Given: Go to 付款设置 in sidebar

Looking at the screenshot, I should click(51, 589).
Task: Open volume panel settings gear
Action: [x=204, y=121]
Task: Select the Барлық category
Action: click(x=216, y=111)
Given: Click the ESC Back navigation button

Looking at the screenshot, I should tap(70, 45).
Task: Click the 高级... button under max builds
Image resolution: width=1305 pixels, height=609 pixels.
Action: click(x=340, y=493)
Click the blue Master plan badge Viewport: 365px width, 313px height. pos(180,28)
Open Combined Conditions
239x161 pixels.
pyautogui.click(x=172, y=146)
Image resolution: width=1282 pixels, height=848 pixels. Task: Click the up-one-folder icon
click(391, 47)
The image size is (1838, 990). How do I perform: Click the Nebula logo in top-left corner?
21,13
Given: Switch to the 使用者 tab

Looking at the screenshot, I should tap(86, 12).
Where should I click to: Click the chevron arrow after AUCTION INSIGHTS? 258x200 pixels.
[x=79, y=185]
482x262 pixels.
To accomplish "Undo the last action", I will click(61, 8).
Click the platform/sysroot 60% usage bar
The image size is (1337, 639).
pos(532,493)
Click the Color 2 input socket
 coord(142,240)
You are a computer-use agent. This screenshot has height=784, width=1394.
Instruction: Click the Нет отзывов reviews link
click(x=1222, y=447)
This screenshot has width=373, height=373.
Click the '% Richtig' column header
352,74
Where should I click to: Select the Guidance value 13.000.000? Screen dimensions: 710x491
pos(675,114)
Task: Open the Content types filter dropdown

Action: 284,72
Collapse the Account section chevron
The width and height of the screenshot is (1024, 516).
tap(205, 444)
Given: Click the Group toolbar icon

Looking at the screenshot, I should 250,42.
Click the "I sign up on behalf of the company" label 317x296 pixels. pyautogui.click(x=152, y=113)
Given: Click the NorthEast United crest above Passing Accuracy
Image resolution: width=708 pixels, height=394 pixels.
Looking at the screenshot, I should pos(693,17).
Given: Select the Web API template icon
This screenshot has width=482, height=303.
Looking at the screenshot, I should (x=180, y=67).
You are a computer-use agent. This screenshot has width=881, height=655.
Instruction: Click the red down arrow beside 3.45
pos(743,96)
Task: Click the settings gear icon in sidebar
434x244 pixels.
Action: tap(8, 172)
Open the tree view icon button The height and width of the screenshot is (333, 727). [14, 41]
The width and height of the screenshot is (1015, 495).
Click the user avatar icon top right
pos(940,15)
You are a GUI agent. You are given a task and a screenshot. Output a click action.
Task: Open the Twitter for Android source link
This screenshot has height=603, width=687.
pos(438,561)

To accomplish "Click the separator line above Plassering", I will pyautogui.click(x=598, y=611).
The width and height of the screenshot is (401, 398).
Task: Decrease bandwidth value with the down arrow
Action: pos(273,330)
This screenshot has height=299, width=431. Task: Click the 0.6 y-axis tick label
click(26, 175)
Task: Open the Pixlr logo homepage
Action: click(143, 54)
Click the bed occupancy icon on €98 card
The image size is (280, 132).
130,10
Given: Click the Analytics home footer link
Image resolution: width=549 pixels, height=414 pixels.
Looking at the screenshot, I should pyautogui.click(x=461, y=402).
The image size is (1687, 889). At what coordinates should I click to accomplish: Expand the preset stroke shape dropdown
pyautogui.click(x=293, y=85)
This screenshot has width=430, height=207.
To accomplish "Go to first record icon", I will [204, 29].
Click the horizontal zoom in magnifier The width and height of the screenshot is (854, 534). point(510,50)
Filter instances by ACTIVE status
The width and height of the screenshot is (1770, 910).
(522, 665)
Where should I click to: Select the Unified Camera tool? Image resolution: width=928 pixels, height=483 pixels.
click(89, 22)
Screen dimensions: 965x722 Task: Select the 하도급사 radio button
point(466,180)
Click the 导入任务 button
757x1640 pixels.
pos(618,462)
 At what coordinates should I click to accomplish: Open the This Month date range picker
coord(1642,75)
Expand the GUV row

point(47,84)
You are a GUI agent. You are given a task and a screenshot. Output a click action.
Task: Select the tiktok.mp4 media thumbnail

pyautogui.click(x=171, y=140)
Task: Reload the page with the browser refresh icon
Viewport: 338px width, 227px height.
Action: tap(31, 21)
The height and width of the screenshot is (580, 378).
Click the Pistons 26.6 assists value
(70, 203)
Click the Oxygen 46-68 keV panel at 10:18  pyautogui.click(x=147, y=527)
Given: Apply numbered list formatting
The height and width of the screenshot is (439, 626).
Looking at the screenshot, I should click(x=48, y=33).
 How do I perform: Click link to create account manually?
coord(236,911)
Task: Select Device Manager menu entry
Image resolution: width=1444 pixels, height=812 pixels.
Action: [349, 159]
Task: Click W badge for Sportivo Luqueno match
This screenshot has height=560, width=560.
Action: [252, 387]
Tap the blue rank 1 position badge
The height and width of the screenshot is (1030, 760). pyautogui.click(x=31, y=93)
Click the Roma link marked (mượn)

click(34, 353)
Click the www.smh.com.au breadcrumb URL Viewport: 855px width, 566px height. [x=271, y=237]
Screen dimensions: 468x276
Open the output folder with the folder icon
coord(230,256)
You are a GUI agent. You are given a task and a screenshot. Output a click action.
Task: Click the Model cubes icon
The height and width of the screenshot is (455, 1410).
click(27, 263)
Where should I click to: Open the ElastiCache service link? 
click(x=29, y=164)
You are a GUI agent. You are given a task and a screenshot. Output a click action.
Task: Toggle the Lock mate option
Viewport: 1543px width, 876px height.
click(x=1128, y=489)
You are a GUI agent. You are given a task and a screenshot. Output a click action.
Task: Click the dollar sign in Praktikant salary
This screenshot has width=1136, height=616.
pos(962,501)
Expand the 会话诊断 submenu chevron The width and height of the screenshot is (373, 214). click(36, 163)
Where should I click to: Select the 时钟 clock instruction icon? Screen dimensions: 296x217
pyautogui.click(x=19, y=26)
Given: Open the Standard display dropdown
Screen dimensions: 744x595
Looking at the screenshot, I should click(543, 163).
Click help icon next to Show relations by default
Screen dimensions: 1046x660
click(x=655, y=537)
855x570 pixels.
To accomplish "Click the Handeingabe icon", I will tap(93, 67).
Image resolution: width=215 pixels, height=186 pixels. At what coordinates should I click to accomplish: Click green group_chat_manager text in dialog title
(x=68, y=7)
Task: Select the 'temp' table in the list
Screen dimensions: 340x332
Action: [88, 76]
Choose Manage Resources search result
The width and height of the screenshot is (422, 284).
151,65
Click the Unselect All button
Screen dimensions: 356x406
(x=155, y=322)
^^^^
▶ [Exercise aim] Return the listing above line for line, with no changes and nothing left out.

▶ [Exercise solution]
Given: Go to 付款设置 in sidebar

Looking at the screenshot, I should click(51, 589).
Task: Open volume panel settings gear
Action: [x=204, y=121]
Task: Select the Барлық category
Action: click(x=216, y=111)
Given: Click the ESC Back navigation button

Looking at the screenshot, I should tap(70, 45).
Task: Click the 高级... button under max builds
Image resolution: width=1305 pixels, height=609 pixels.
Action: click(x=340, y=493)
Click the blue Master plan badge Viewport: 365px width, 313px height. pos(180,28)
Open Combined Conditions
239x161 pixels.
pyautogui.click(x=172, y=146)
Image resolution: width=1282 pixels, height=848 pixels. Task: Click the up-one-folder icon
click(391, 47)
The image size is (1838, 990). How do I perform: Click the Nebula logo in top-left corner?
21,13
Given: Switch to the 使用者 tab

Looking at the screenshot, I should tap(86, 12).
Where should I click to: Click the chevron arrow after AUCTION INSIGHTS? 258x200 pixels.
[x=79, y=185]
482x262 pixels.
To accomplish "Undo the last action", I will click(61, 8).
Click the platform/sysroot 60% usage bar
The image size is (1337, 639).
pos(532,493)
Click the Color 2 input socket
 coord(142,240)
You are a computer-use agent. This screenshot has height=784, width=1394.
Instruction: Click the Нет отзывов reviews link
click(x=1222, y=447)
This screenshot has width=373, height=373.
Click the '% Richtig' column header
352,74
Where should I click to: Select the Guidance value 13.000.000? Screen dimensions: 710x491
pos(675,114)
Task: Open the Content types filter dropdown

Action: 284,72
Collapse the Account section chevron
The width and height of the screenshot is (1024, 516).
tap(205, 444)
Given: Click the Group toolbar icon

Looking at the screenshot, I should 250,42.
Click the "I sign up on behalf of the company" label 317x296 pixels. pyautogui.click(x=152, y=113)
Given: Click the NorthEast United crest above Passing Accuracy
Image resolution: width=708 pixels, height=394 pixels.
Looking at the screenshot, I should pos(693,17).
Given: Select the Web API template icon
This screenshot has width=482, height=303.
Looking at the screenshot, I should (x=180, y=67).
You are a computer-use agent. This screenshot has width=881, height=655.
Instruction: Click the red down arrow beside 3.45
pos(743,96)
Task: Click the settings gear icon in sidebar
434x244 pixels.
Action: tap(8, 172)
Open the tree view icon button The height and width of the screenshot is (333, 727). [14, 41]
The width and height of the screenshot is (1015, 495).
Click the user avatar icon top right
pos(940,15)
You are a GUI agent. You are given a task and a screenshot. Output a click action.
Task: Open the Twitter for Android source link
This screenshot has height=603, width=687.
pos(438,561)

To accomplish "Click the separator line above Plassering", I will pyautogui.click(x=598, y=611).
The width and height of the screenshot is (401, 398).
Task: Decrease bandwidth value with the down arrow
Action: pos(273,330)
This screenshot has height=299, width=431. Task: Click the 0.6 y-axis tick label
click(26, 175)
Task: Open the Pixlr logo homepage
Action: click(143, 54)
Click the bed occupancy icon on €98 card
The image size is (280, 132).
130,10
Given: Click the Analytics home footer link
Image resolution: width=549 pixels, height=414 pixels.
Looking at the screenshot, I should pyautogui.click(x=461, y=402).
The image size is (1687, 889). At what coordinates should I click to accomplish: Expand the preset stroke shape dropdown
pyautogui.click(x=293, y=85)
This screenshot has width=430, height=207.
To accomplish "Go to first record icon", I will [204, 29].
Click the horizontal zoom in magnifier The width and height of the screenshot is (854, 534). point(510,50)
Filter instances by ACTIVE status
The width and height of the screenshot is (1770, 910).
(522, 665)
Where should I click to: Select the Unified Camera tool? Image resolution: width=928 pixels, height=483 pixels.
click(89, 22)
Screen dimensions: 965x722 Task: Select the 하도급사 radio button
point(466,180)
Click the 导入任务 button
757x1640 pixels.
pos(618,462)
 At what coordinates should I click to accomplish: Open the This Month date range picker
coord(1642,75)
Expand the GUV row

point(47,84)
You are a GUI agent. You are given a task and a screenshot. Output a click action.
Task: Select the tiktok.mp4 media thumbnail

pyautogui.click(x=171, y=140)
Task: Reload the page with the browser refresh icon
Viewport: 338px width, 227px height.
Action: tap(31, 21)
The height and width of the screenshot is (580, 378).
Click the Pistons 26.6 assists value
(70, 203)
Click the Oxygen 46-68 keV panel at 10:18  pyautogui.click(x=147, y=527)
Given: Apply numbered list formatting
The height and width of the screenshot is (439, 626).
Looking at the screenshot, I should click(x=48, y=33).
 How do I perform: Click link to create account manually?
coord(236,911)
Task: Select Device Manager menu entry
Image resolution: width=1444 pixels, height=812 pixels.
Action: [349, 159]
Task: Click W badge for Sportivo Luqueno match
This screenshot has height=560, width=560.
Action: [252, 387]
Tap the blue rank 1 position badge
The height and width of the screenshot is (1030, 760). pyautogui.click(x=31, y=93)
Click the Roma link marked (mượn)

click(34, 353)
Click the www.smh.com.au breadcrumb URL Viewport: 855px width, 566px height. [x=271, y=237]
Screen dimensions: 468x276
Open the output folder with the folder icon
coord(230,256)
You are a GUI agent. You are given a task and a screenshot. Output a click action.
Task: Click the Model cubes icon
The height and width of the screenshot is (455, 1410).
click(27, 263)
Where should I click to: Open the ElastiCache service link? 
click(x=29, y=164)
You are a GUI agent. You are given a task and a screenshot. Output a click action.
Task: Toggle the Lock mate option
Viewport: 1543px width, 876px height.
click(x=1128, y=489)
You are a GUI agent. You are given a task and a screenshot. Output a click action.
Task: Click the dollar sign in Praktikant salary
This screenshot has width=1136, height=616.
pos(962,501)
Expand the 会话诊断 submenu chevron The width and height of the screenshot is (373, 214). click(36, 163)
Where should I click to: Select the 时钟 clock instruction icon? Screen dimensions: 296x217
pyautogui.click(x=19, y=26)
Given: Open the Standard display dropdown
Screen dimensions: 744x595
Looking at the screenshot, I should click(543, 163).
Click help icon next to Show relations by default
Screen dimensions: 1046x660
click(x=655, y=537)
855x570 pixels.
To accomplish "Click the Handeingabe icon", I will tap(93, 67).
Image resolution: width=215 pixels, height=186 pixels. At what coordinates should I click to accomplish: Click green group_chat_manager text in dialog title
(x=68, y=7)
Task: Select the 'temp' table in the list
Screen dimensions: 340x332
Action: [88, 76]
Choose Manage Resources search result
The width and height of the screenshot is (422, 284).
151,65
Click the Unselect All button
Screen dimensions: 356x406
(x=155, y=322)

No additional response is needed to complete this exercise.